You can use the **Anomaly Explorer** in {kib} to view the analysis results:
[role="screenshot"]
image::images/ml-gs-job2-explorer.jpg["Job results in the Anomaly Explorer"]
You can explore the overall anomaly time line, which shows the maximum anomaly
score for each section in the specified time period. You can change the time
period by using the time picker in the {kib} toolbar. Note that the sections in
this time line do not necessarily correspond to the bucket span. If you change
the time period, the sections change size too. The smallest possible size for
these sections is a bucket. If you specify a large time period, the sections can
span many buckets.
On the left is a list of the top influencers for all of the detected anomalies
in that same time period. The list includes maximum anomaly scores, which in
this case are aggregated for each influencer, for each bucket, across all
detectors. There is also a total sum of the anomaly scores for each influencer.
You can use this list to help you narrow down the contributing factors and focus
on the most anomalous entities.
If your job contains influencers, you can also explore swim lanes that
correspond to the values of an influencer. In this example, the swim lanes
correspond to the values for the `service` field that you used to split the data.
Each lane represents a unique application or service name.

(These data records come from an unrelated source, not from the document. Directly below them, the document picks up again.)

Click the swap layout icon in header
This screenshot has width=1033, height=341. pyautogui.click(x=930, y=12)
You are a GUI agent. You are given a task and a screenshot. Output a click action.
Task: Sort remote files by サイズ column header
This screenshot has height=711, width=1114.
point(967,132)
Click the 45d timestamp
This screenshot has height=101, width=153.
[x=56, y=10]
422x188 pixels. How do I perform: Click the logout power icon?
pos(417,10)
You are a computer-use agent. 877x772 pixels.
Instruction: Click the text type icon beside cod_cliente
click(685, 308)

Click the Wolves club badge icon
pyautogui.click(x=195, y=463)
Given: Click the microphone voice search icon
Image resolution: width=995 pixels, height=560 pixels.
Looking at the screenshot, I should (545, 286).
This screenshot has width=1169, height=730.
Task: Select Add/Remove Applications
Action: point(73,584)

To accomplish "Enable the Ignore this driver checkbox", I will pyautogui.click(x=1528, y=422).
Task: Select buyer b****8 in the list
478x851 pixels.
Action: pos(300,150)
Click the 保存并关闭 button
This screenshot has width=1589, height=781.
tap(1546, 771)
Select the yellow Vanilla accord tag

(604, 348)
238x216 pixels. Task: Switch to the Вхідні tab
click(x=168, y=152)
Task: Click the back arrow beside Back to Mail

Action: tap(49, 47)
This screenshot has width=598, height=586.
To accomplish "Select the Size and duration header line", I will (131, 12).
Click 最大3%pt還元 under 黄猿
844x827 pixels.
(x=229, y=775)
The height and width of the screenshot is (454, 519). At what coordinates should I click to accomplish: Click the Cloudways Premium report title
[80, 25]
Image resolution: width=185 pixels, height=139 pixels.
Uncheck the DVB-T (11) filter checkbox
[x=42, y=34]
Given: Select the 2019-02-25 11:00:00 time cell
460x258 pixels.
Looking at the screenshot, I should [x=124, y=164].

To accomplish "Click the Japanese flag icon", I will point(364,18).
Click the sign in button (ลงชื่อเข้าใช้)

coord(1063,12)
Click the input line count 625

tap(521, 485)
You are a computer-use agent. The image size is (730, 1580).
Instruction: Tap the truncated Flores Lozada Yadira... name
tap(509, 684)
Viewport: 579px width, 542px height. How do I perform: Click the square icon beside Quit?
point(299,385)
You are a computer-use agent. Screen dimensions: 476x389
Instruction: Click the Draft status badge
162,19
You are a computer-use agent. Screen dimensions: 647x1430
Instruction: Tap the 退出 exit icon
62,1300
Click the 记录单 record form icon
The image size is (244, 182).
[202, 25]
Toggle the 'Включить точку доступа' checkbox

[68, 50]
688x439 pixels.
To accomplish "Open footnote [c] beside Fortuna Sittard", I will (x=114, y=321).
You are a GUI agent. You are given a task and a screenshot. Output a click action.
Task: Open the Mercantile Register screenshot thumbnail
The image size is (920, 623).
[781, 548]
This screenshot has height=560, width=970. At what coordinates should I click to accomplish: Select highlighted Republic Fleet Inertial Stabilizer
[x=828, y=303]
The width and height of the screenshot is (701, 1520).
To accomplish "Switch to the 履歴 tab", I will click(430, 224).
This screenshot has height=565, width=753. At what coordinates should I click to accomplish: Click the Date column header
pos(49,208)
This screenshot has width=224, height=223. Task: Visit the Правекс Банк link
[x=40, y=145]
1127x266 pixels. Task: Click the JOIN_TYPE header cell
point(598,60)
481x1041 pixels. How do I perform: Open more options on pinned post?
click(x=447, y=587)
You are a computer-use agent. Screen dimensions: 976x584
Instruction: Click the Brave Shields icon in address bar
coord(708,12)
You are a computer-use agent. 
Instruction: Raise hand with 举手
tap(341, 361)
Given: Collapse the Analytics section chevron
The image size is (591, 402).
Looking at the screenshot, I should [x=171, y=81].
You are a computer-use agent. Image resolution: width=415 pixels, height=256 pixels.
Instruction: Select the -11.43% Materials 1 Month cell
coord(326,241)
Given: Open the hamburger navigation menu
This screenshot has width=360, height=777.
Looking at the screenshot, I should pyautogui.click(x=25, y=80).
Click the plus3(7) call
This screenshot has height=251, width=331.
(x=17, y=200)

Since you specified
the `host` field as an influencer, you can also optionally view the results in
swim lanes for each host name:
[role="screenshot"]
image::images/ml-gs-job2-explorer-host.jpg["Job results sorted by host"]
By default, the swim lanes are ordered by their maximum anomaly score values.
You can click on the sections in the swim lane to see details about the
anomalies that occurred in that time interval.
NOTE: The anomaly scores that you see in each section of the **Anomaly Explorer**
might differ slightly. This disparity occurs because for each job we generate
bucket results, influencer results, and record results. Anomaly scores are
generated for each type of result. The anomaly timeline uses the bucket-level
anomaly scores. The list of top influencers uses the influencer-level anomaly
scores. The list of anomalies uses the record-level anomaly scores. For more
information about these different result types, see
{ref}/ml-results-resource.html[Results Resources].
Click on a section in the swim lanes to obtain more information about the
anomalies in that time period. For example, click on the red section in the swim
lane for `server_2`:
[role="screenshot"]
image::images/ml-gs-job2-explorer-anomaly.jpg["Job results for an anomaly"]
You can see exact times when anomalies occurred and which detectors or metrics
caught the anomaly. Also note that because you split the data by the `service`
field, you see separate charts for each applicable service. In particular, you
see charts for each service for which there is data on the specified host in the
specified time interval.
Below the charts, there is a table that provides more information, such as the
typical and actual values and the influencers that contributed to the anomaly.
[role="screenshot"]
image::images/ml-gs-job2-explorer-table.jpg["Job results table"]
Notice that there are anomalies for both detectors, that is to say for both the
`high_mean(response)` and the `sum(total)` metrics in this time interval. The
table aggregates the anomalies to show the highest severity anomaly per detector
and entity, which is the by, over, or partition field value that is displayed
in the **found for** column. To view all the anomalies without any aggregation,
set the **Interval** to `Show all`.
By
investigating multiple metrics in a single job, you might see relationships
between events in your data that would otherwise be overlooked.